SUPPLIED PASSAGE >>
**********

Can’t Get an Appointment? Try Harder, Try Smarter.

Can’t Get an Appointment? Try Harder, Try Smarter.

Written By Jeffrey Gitomer

KING OF SALES, The author of seventeen best-selling books including The Sales Bible, The Little Red Book of Selling, and The Little Gold Book of Yes! Attitude. His live coaching program, Sales Mastery, is available at

The guy won’t appoint me.
I can’t get an appointment.
He didn’t show for his appointment.
He won’t commit to an appointment.
She won’t return my phone call.
He has rescheduled me three times in two weeks.

Welcome to the reality of a salesperson. The above situations are not problems, they are symptoms. When these symptoms (excuses) occur, there are unstated but obvious objections. Pick the one that applies to you. If you think none of these apply to you, think again.

  • You haven’t established enough interest.
  • You haven’t given any value.
  • You haven’t created or uncovered need.
  • You are unable to or have not established any rapport.
  • The prospect is already doing business with someone she is satisfied with.

**********

WHAT YOU ARE ASKED TO DO >>
Please answer these questions from the sales appointment article:
(a) How many best-selling books has the author written?
(b) What is the name of his live coaching program?
(c) According to the article, what are the listed appointment situations, if not problems?

**********

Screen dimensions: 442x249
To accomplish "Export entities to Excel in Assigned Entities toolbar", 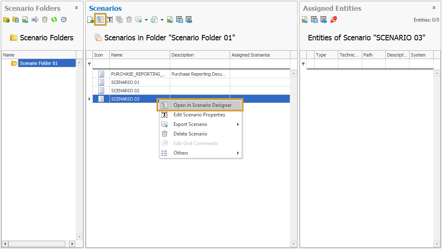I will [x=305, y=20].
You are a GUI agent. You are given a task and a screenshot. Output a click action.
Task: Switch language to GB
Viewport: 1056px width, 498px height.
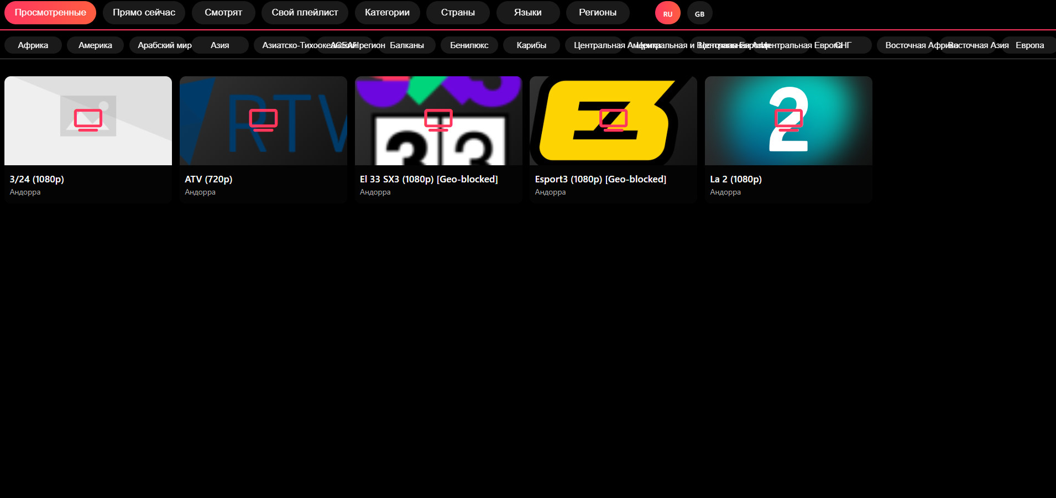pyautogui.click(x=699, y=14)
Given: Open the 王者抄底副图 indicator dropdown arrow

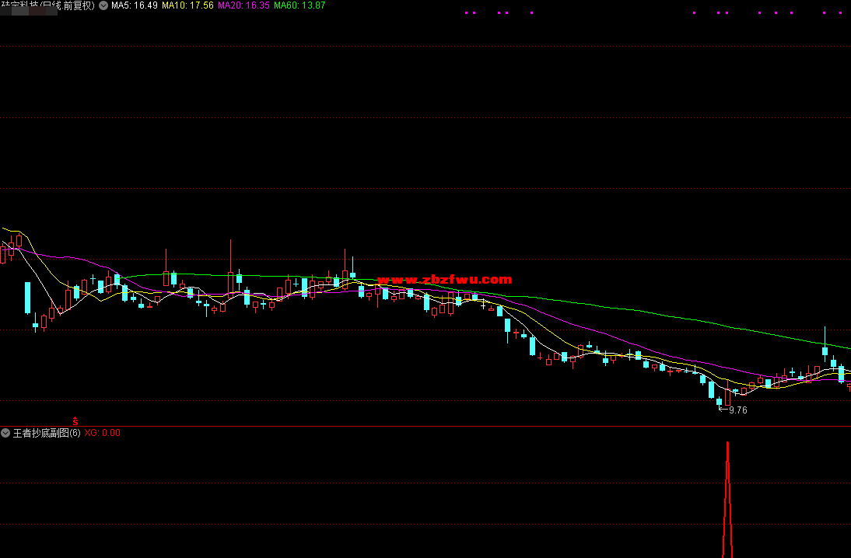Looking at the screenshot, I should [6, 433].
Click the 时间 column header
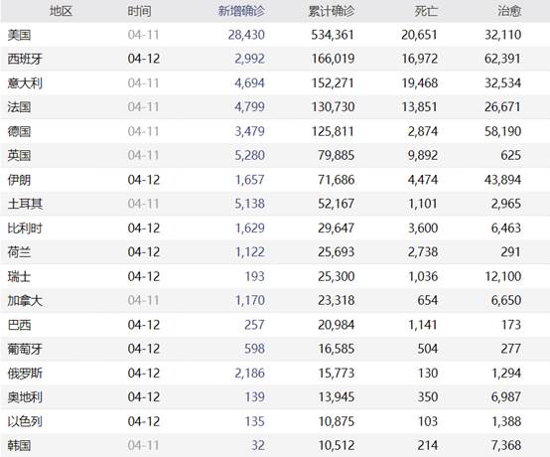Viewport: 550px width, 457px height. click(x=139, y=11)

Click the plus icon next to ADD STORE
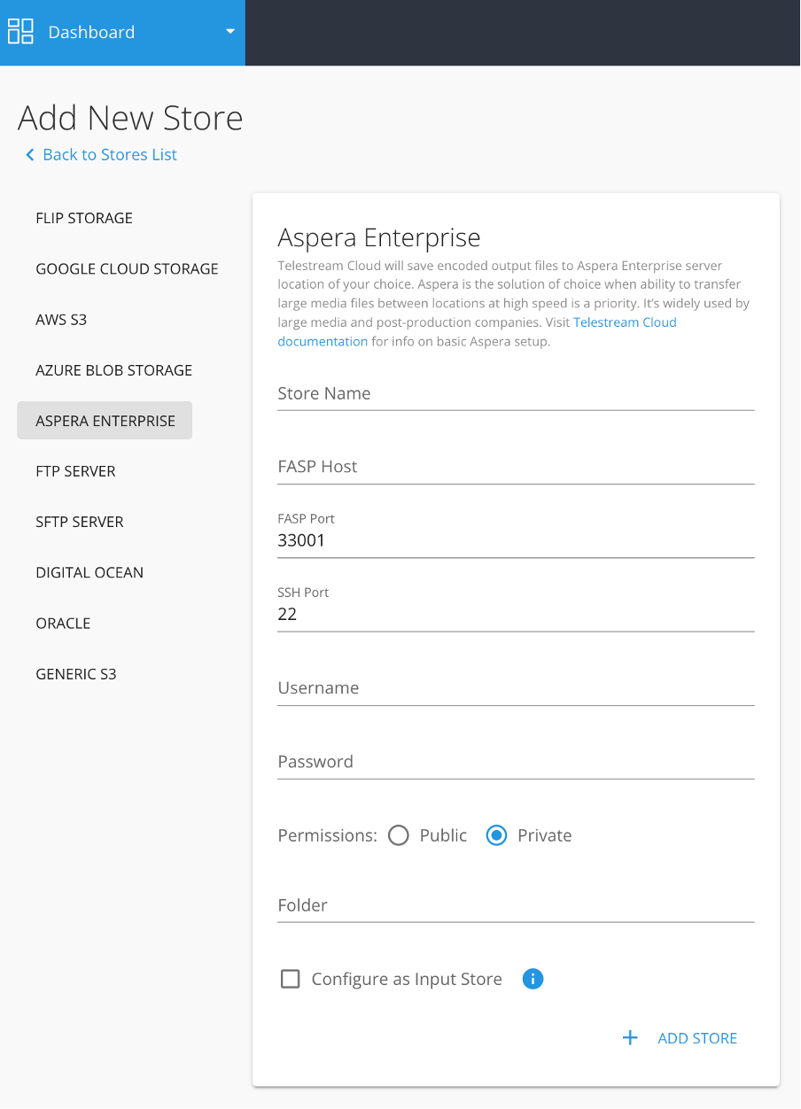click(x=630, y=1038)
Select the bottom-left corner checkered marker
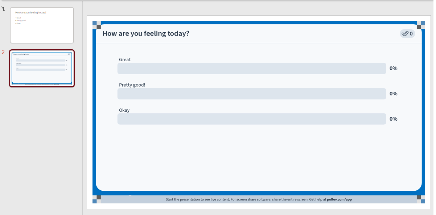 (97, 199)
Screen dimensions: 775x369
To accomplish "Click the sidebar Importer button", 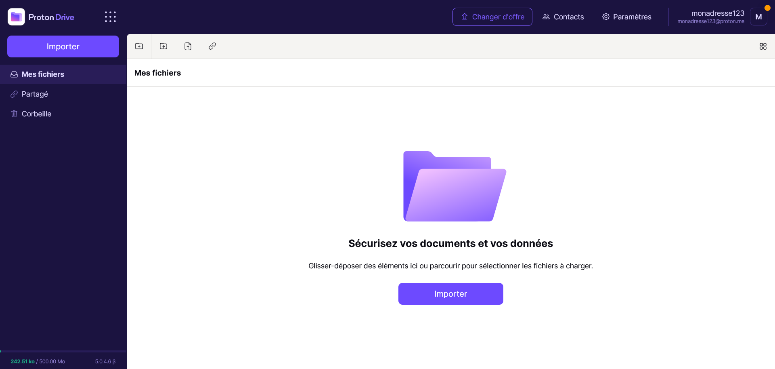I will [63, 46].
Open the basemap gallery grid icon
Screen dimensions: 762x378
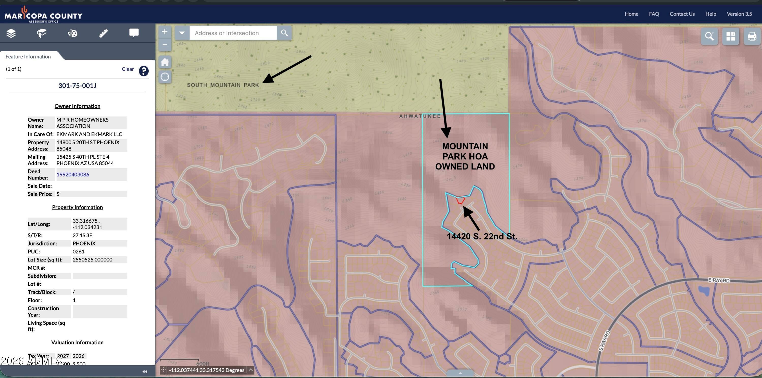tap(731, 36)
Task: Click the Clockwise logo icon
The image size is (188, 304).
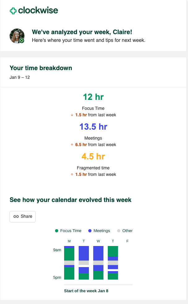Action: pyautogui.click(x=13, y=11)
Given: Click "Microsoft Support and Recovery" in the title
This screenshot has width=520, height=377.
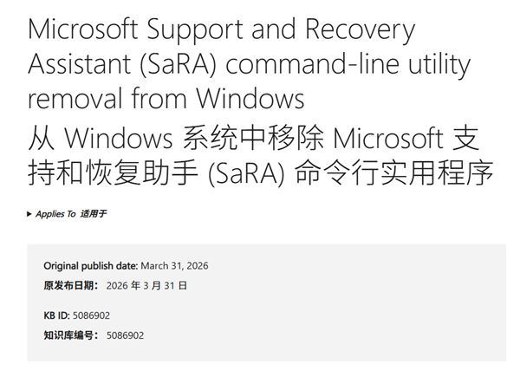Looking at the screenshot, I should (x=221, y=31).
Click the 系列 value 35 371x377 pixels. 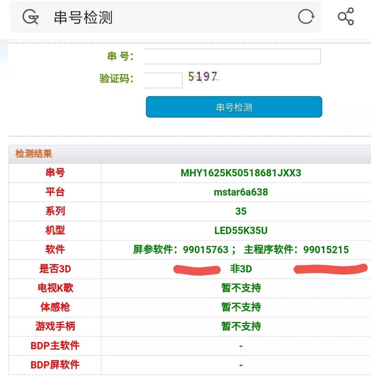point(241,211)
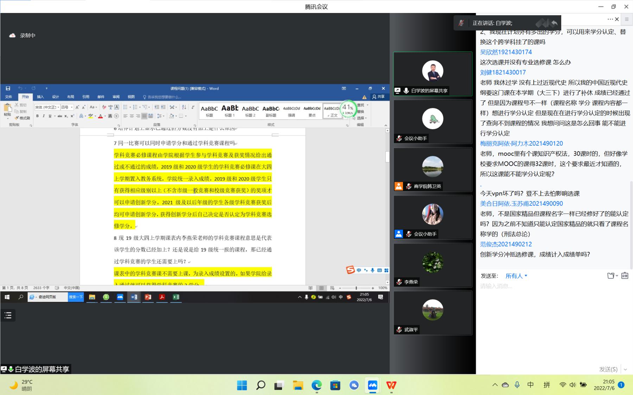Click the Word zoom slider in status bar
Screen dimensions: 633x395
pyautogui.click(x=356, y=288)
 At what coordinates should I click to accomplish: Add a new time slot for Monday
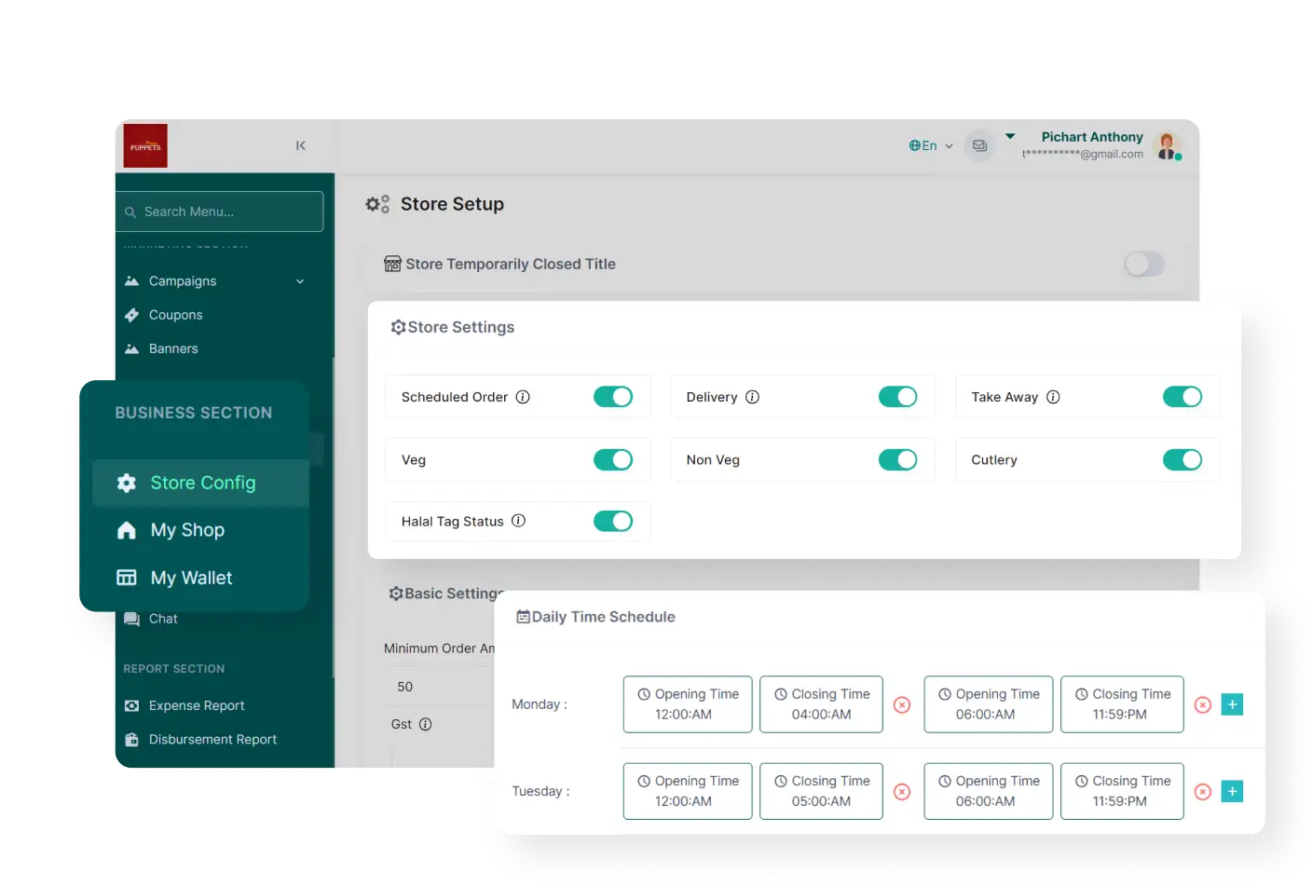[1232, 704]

**********

TASK ANSWER >>
(a) Seventeen.
(b) Sales Mastery.
(c) Symptoms (excuses).